Six-Term Incumbent From Barre Lives in Rent-Controlled Housing

By Julian E. Barnes

State Sen. Robert D. Wetmore's home district is an hour-and-a-half drive from his Boston offices--far enough away to make commuting something of a hassle.

But the solution that the six-term Democrat has relied on for the past 13 years is raising some eyebrows in his hometown of Barre, and causing Cambridge politicos to choose sides once more in one of the city's perennial battles.

Wetmore acknowledged last week that he lives primarily in a rent-controlled apartment in Cambridge, a $451-a-month godsend in a town where market rents on similar apartments can range from $750 to $1400.

In addition, the Democratic incumbent collects $22.50 a day in "travel expenses" to go from Cambridge to Barre--a fact that his opponent in the November election is planning to exploit for all it is worth.

"It's the overall abuse of authority," said Republican challenger John LaPointe. "Here is one person who could well afford to pay the full rent and who doesn't commute from Barre to Cambridge but still collects the travel money."

Henry Smith, a legislative payroll director for the Office of the Treasurer, says that while the $22.50 Wetmore earns is technically earmarked for travel expenses, it is supposed to cover any cost of living expense incurred by state legislators. Such expenses can include travel, food, fuel and rent, Smith said.

But while LaPointe said that contributions to his campaign have increased dramatically since the story of Wetmore's apartment broke on WCVB-TV, not everyone in Cambridge has been outraged by the news.

According to Michael H. Turk, chair of the Cambridge Tenants Union, Wetmore's Cambridge residence is the only remaining obstacle keeping the apartment from being taken out of the rent control system.

According to Turk and documents filed at the Registry of Deeds, Wetmore's apartment is owned by James N. Kaspar of Newton Circle, who bought the apartment in 1981 as a condominium from Robert M. Harlow.

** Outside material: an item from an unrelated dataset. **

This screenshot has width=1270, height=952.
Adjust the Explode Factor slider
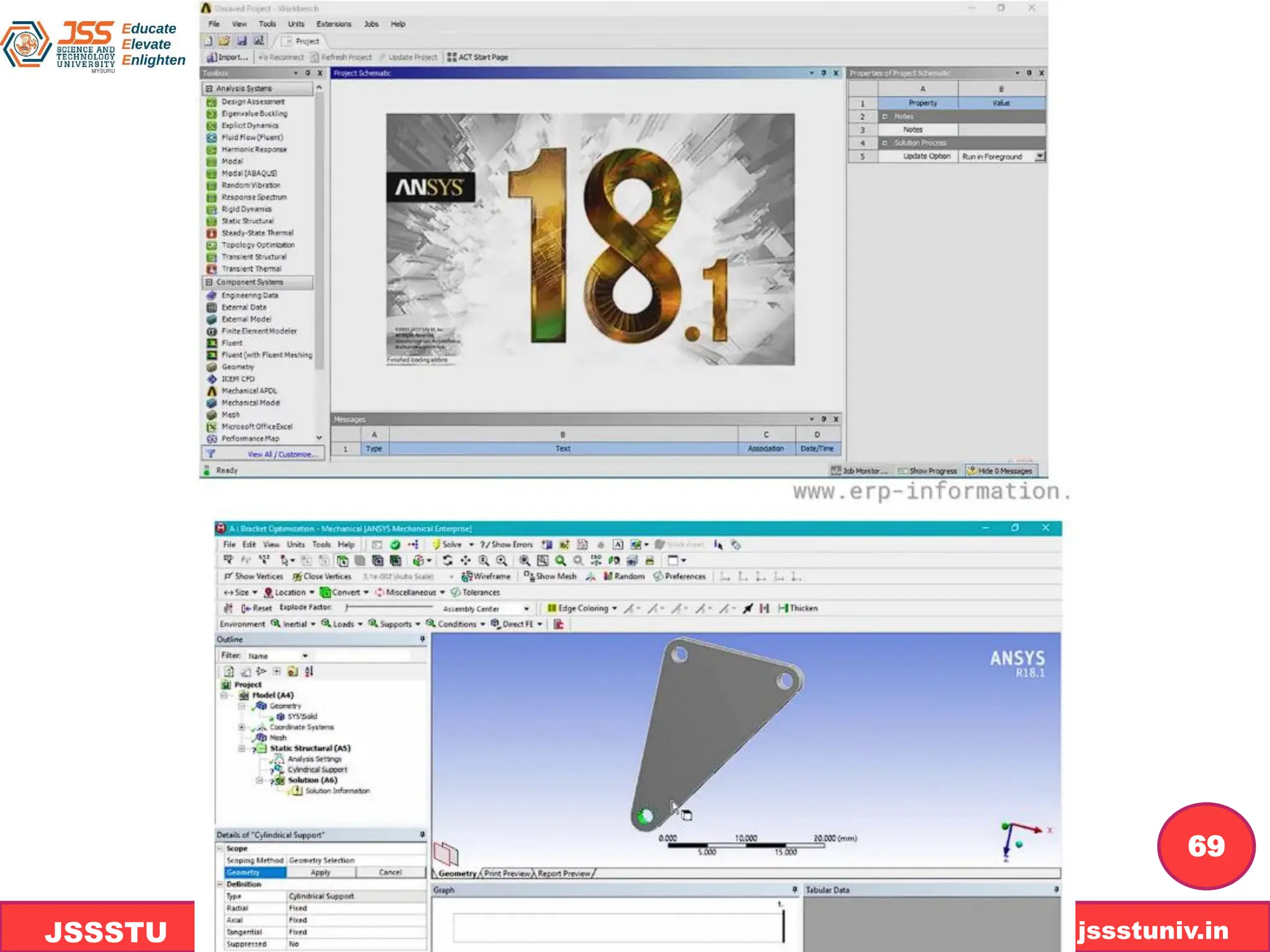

The original deed for the apartment building was filed in June 1977, before the city enacted laws which made it illegal for landlords to move into rent-controlled apartments and remove them from the system.

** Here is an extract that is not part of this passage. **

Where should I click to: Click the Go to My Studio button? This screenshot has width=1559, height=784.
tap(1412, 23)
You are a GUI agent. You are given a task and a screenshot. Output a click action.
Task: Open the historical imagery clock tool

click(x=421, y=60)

As a result, he said, Wetmore's apartment is now the only apartment in the building which remains under rent control, and the senator's continued occupancy is the only thing keeping it that way.

"If Wetmore leaves it will convert to a condominium," Turk said. "Wetmore is keeping that unit from coming out of the rent control system."

Barbara B. Anthony, chair of the Rent Control Board said that the board had not examined the building in which Wetmore resides, and was unsure what would happen if Wetmore left his apartment.

Rent control opponents this week said that Turk's charges are irrelevant, and that Wetmore's case illustrates a problems that is all too common in the rent control system.

"I'm not surprised if there are a thousand guys and women like Senator Wetmore. It's crazy," said John R. Natale, chair of the Small Property Owners Association. "It isn't just Senator Wetmore. It is dozens of people."

Councillor William H. Walsh, who along with Harlow was one of the original trustees of the building that houses the apartment, said he agrees with Natale.

"The apartments should be for Cambridge residents of low and moderate income," said Walsh. "Senator Wetmore is taking advantage of Cambridge taxpayers... We should send the bill to the town of Barre or to the State House."

"I think out of respect he should have declined the apartment," Walsh added. "He also sits on the local affairs committee so he is familiar with the law and still he takes advantage."

While the city cannot legally restrict access to rent-controlled housing, Anthony said that landlords should make a good-faith effort to rent to people who cannot afford to pay market rents.

"In general landlords who offer someone of higher income a rent-controlled apartment should ask themselves if it is something they should do," Anthony said. "The purpose of rent control is to provide affordable housing ...If a higher-income person rents a controlled apartment they ought to examine their own position."